A goal is a specific thing you want to achieve, and you need to make a plan for how you are going to achieve it. This is where most new years resolutions come unstuck, there is no plan for how to get it done, just a wish thrown drunkenly to the moon at midnight. (I love the woo, but this approach doesn't even work for me!) I can visualize all I want, but a wish is not the same as doing the work. Break the goal down into actionable steps that you can do every day or week to achieve your outcome. A generic 'get fitter' goal is unlikely to be successful, but a 'Walk every day for 30 minutes' goal is great. Allocate that time in your diary so it gets done.
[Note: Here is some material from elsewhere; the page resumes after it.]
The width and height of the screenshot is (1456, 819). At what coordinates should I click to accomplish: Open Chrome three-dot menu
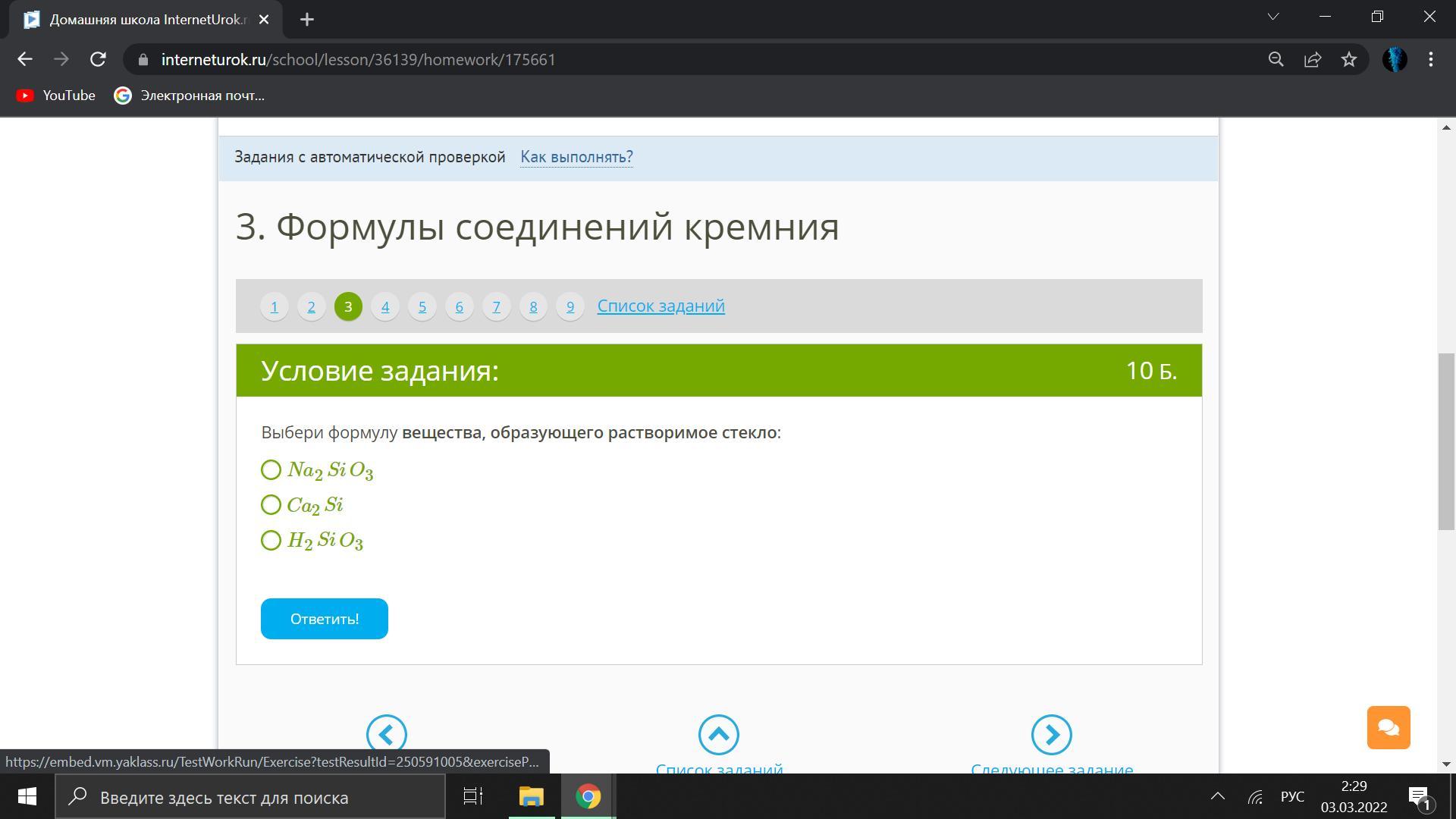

Are there any resources that you need to gather? (walking shoes, exercise clothes) Is there any information you need to achieve your goal? (local walking tracks?) Are there people you need to give you a helping hand? (a local walking group, a personal trainer?) Great, add all of those things to your diary, and set aside time to get them organised. Remember to be realistic about how much time you can devote to your goal - 30 minutes walking a day is great, but 2 hours is probably not great - for your time management or your legs.

Multitasking, is it for you? 

I would say no, it is not. It's certainly not for me. Sure, there are some things you can do successfully at the same time; folding laundry, drinking wine and watching TV seem to go really well together, but then none of those things take a lot of brain power by themselves, so it's easy to combine them. It's up to you to choose what you multitask, my experience is that if I set aside a specific time to do something and devote all of my attention to it, then I have a better chance of completing it and being happy with the outcome. Cooking the dinner and helping the children with the homework? OK, most of the time. Cruising through facebook while working on a deadline? Nope, that is a complete waste of time - I'm better off scheduling time for the work, then scheduling time for social media shenanigans.

What do you think of these 5 tips? Do you think they will be useful to you? What is your best tip for managing time? Do you have a plan to take over the world and do you wish you where superwoman?